INPUT DATA:
☆ ☆ ☆ ☆ ☆ ☆ ☆

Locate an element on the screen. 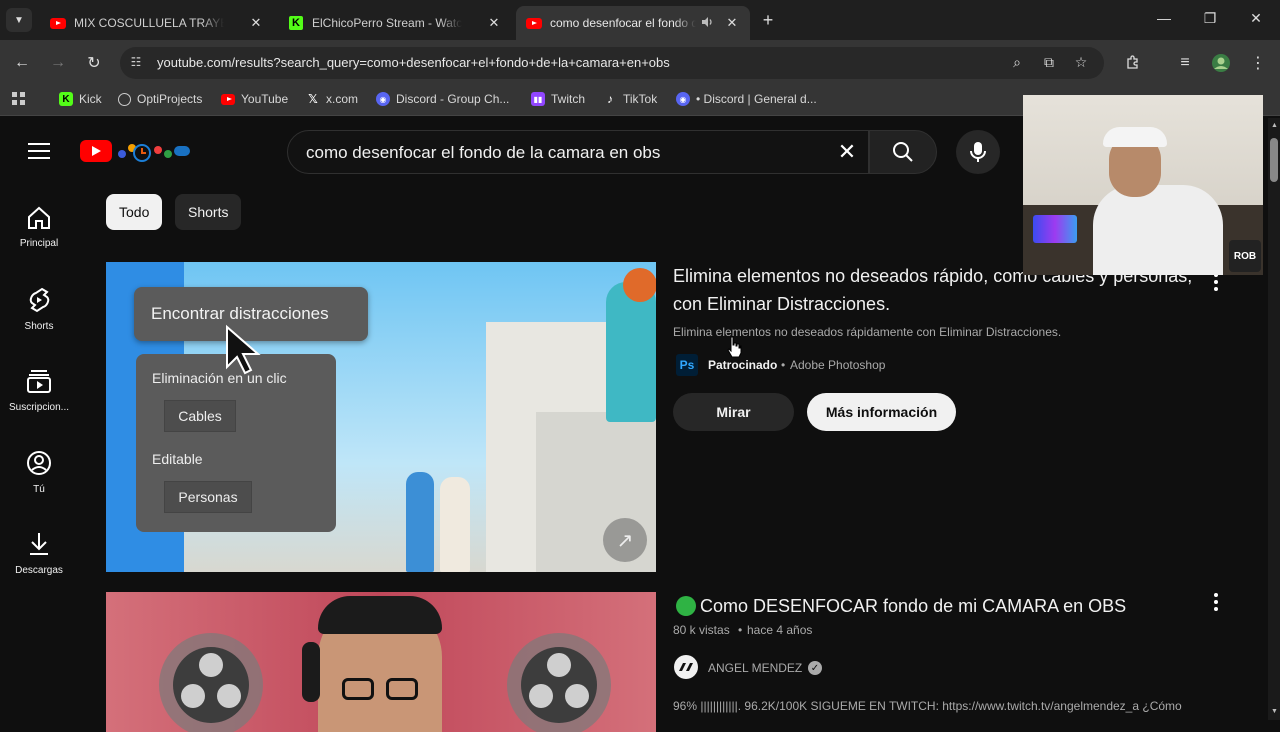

☆ ☆ ☆ ☆ ☆ ☆ ☆

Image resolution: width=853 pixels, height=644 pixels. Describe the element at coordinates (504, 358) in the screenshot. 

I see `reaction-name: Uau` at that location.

☆ ☆ ☆ ☆ ☆ ☆ ☆

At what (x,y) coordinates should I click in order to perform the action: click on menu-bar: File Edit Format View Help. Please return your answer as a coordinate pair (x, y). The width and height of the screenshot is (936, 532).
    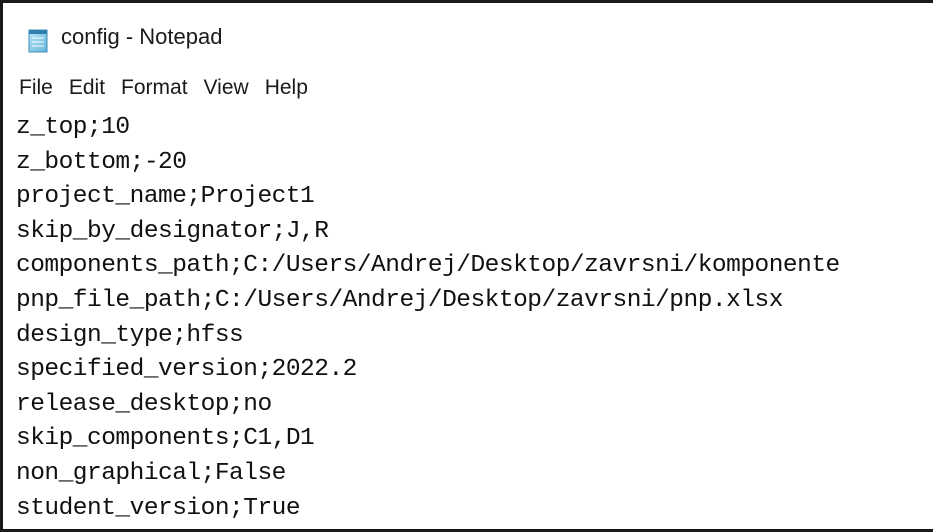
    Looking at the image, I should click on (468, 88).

☆ ☆ ☆ ☆ ☆ ☆ ☆

WHAT TO PRODUCE: Quote the data from the line containing "At what (x,y)" through the line containing "Looking at the", both included, copying each line word for word. Leave the picture out of your answer.

ANSWER SECTION:
At what (x,y) coordinates should I click in order to perform the action: click on menu-bar: File Edit Format View Help. Please return your answer as a coordinate pair (x, y). The width and height of the screenshot is (936, 532).
    Looking at the image, I should click on (468, 88).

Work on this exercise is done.